Suppose we have a set of long documents which can be broken down into an arbitrary number of chunks (for example, paragraphs). We want to index the documents in a way such that we can satisfy the following requirements:
- We want to be able to query and get back specific document chunks that match a query.
- We want to at a minimum count (and possibly query and return) the number of full documents that match a query.
So for example, if I have the query "dog AND cat", I want to be able to query the set of paragraphs that match "dog AND cat". I also want to be able to count (and possibly retrieve) the full documents that match "dog AND cat". This differs from querying just the set of paragraphs because a full document may have "dog" in paragraph 1 and "cat" in paragraph 2, and we don't want to miss this (which we will when just querying the paragraphs).

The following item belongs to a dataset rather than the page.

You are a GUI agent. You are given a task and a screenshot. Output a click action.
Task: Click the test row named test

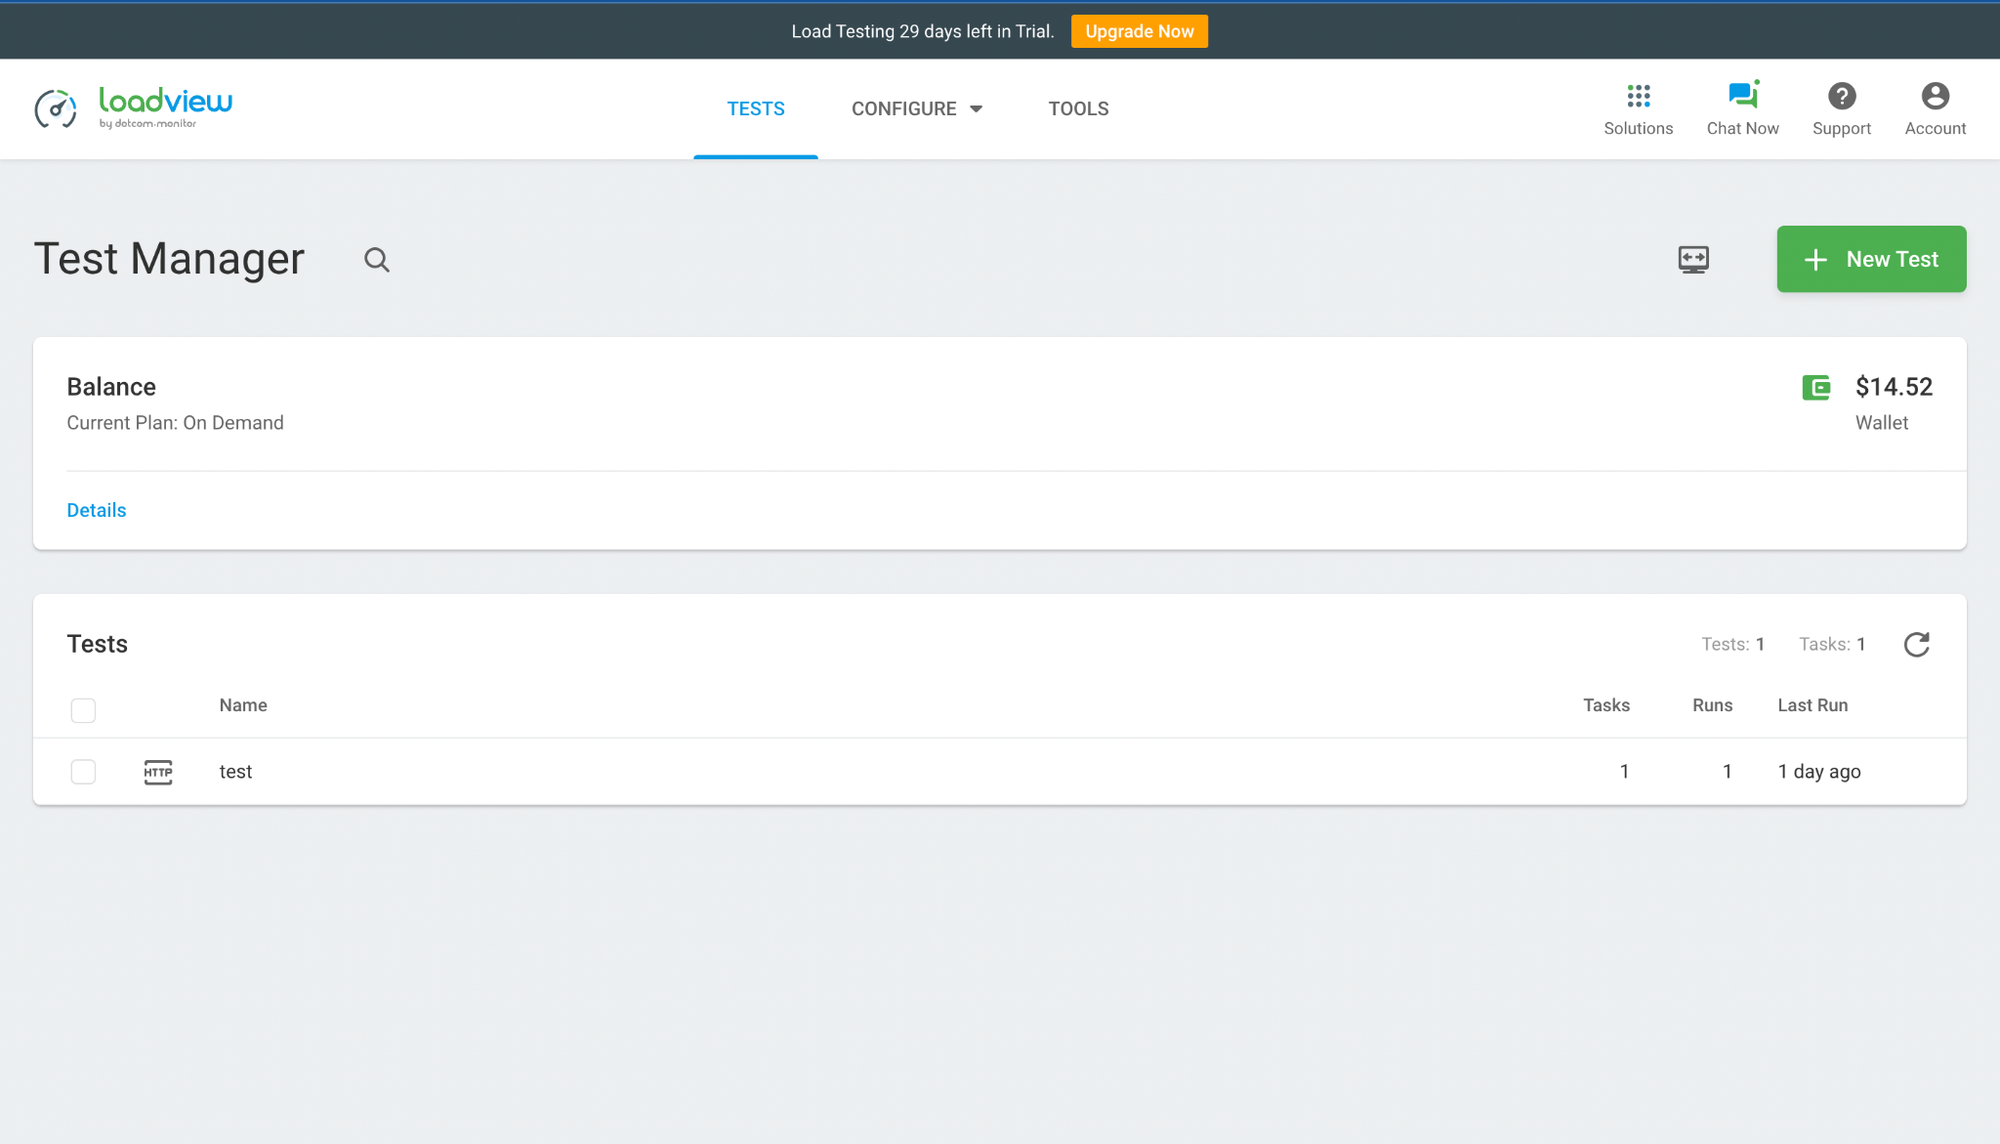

Is there an efficient way of indexing the documents that doesn't require indexing the document chunks separately from storing the full document? If at all possible, we want to avoid indexing the same content twice, but I can't think of a way to do it that satisfies both of the above requirements.
If the answer to 1. is no, then what is the most efficient way to index the chunks and full documents in ES. I was thinking of doing a parent-child relationship where we store the full document and document level metadata as the parent and then the paragraphs and paragraph level metadata as the children so that we can easily return document level information with the paragraph if necessary.